Mainstream coverage of the Olympics in the US typically covers only a few sports, and the reporters only talk about our top athletes in each one. This interactive project, made for Alvitta Ottley’s Intro to Data Visualization course, lets users view data on all Olympic sports to explore which countries have historically been the most dominant in each sport and how countries have ranked over Olympic history.
When choosing the format of our visualization project, I was guided by the questions that motivated us to explore the Olympics, such as:
- Which countries are the most dominant (i.e. most medals) in each sport?
- Which sport is each country the best at?
- Do countries do better than their average when they are the ones hosting the Olympics?
- Who is the best individual athlete (most medals) in each sport?
I gave each of these questions a visualization, but this pulled me in conflicting directions for choosing the format of the graphs.

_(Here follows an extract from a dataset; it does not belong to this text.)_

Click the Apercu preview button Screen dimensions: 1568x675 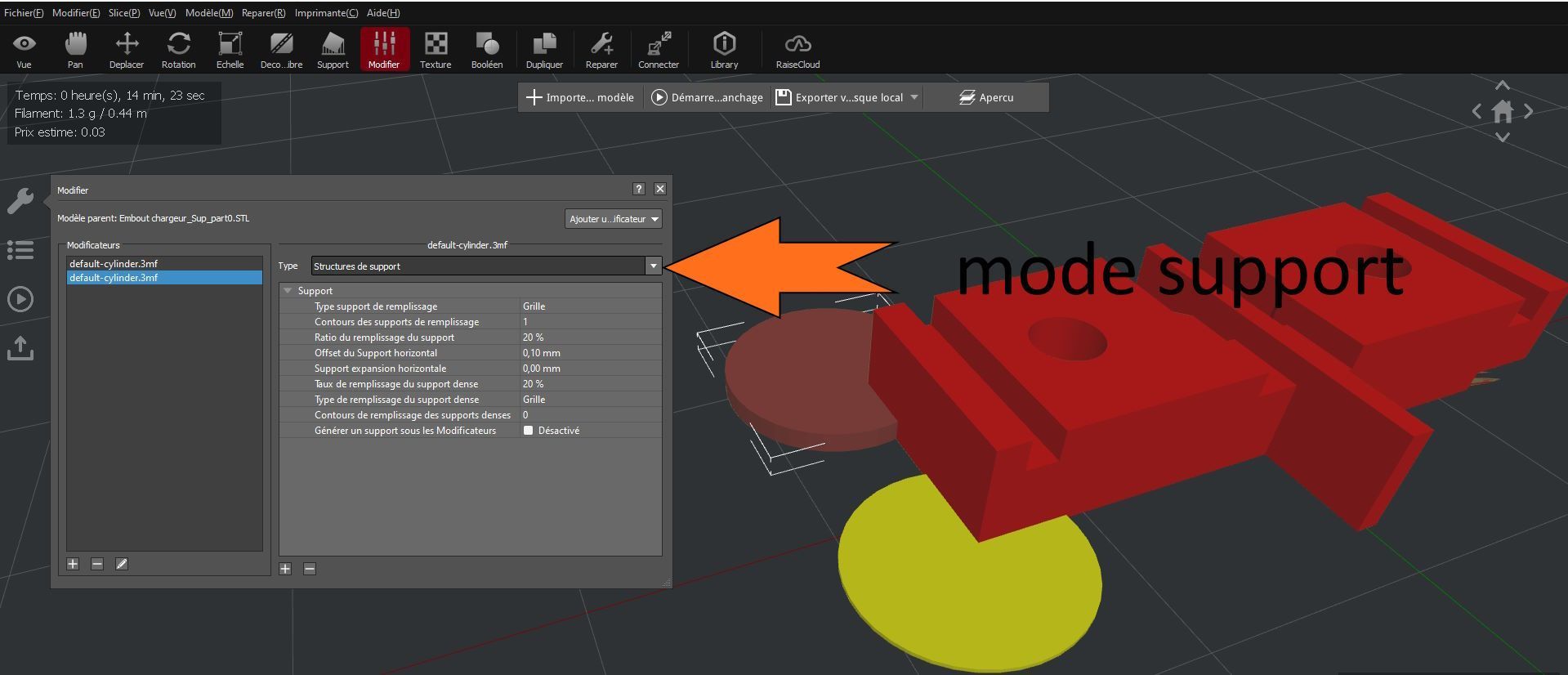pyautogui.click(x=986, y=97)
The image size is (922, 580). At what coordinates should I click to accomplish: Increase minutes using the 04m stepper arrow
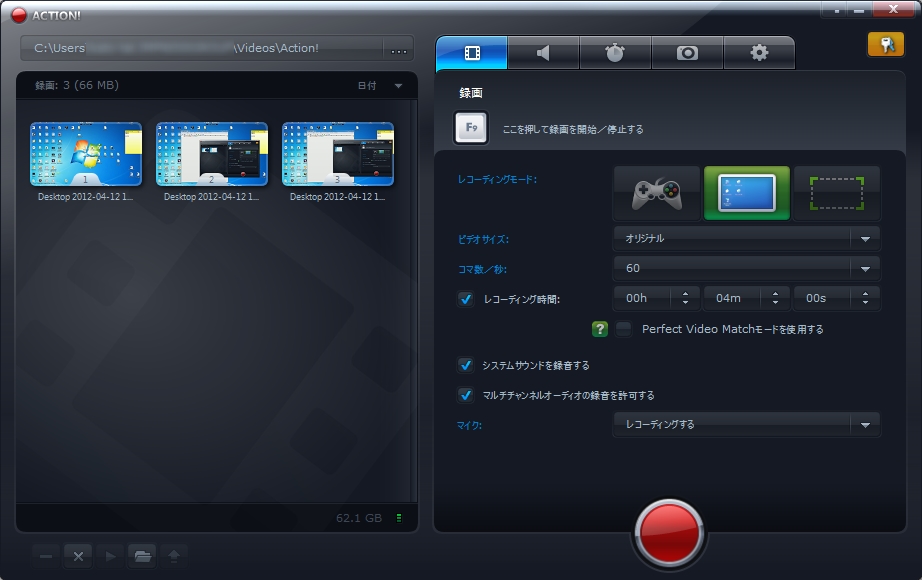(x=776, y=292)
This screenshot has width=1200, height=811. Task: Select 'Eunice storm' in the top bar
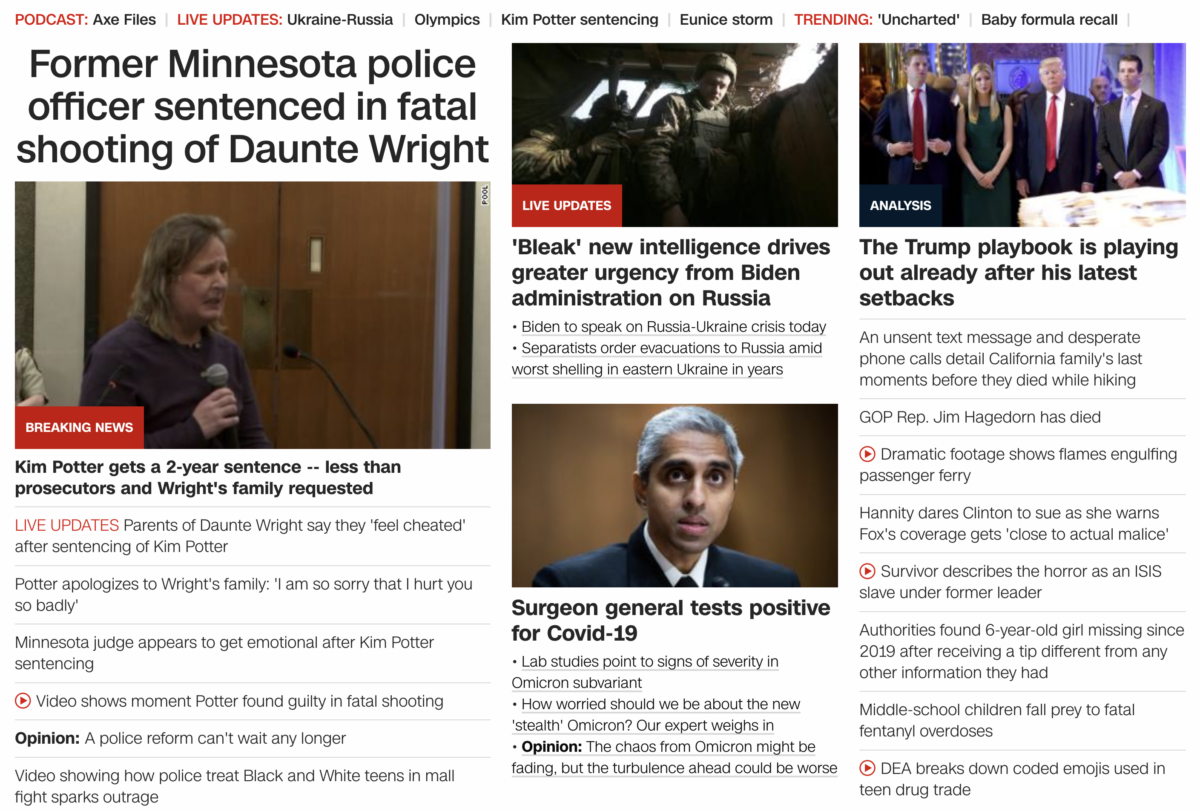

I wanted to choose the best way to present the data while maintaining a visual system and way to navigate the visualizations so that the users would not have to learn a new way of exploring on each page.
Recommended Reading: Financial Times Visualizations
This resource has helped me think more critically about why I use certain visualizations over others and encourages me to learn to program a larger variety of graphs.
This project was a culmination of what I learned over the semester and the chance to explore the relationship between visualizations on the same screen and over several pages. It was also the largest programming project I have done as a group so far. One thing I enjoy about working on larger projects as a team is that we have the ability to divide the work to embrace our strengths. As the sole design student on the team, I took the lead in prototyping our visualizations and finding alternative designs based on user feedback.
As we interviewed our peers and watched them navigate the site, I learned how valuable it is to have people who have no familiarity with the project try to explain how it works. I found that students also in the class were more hesitant to suggest large changes because they were aware of the work we had put into our project, whereas students outside the department were more inclined to suggest new visualizations and adding new datasets to our work.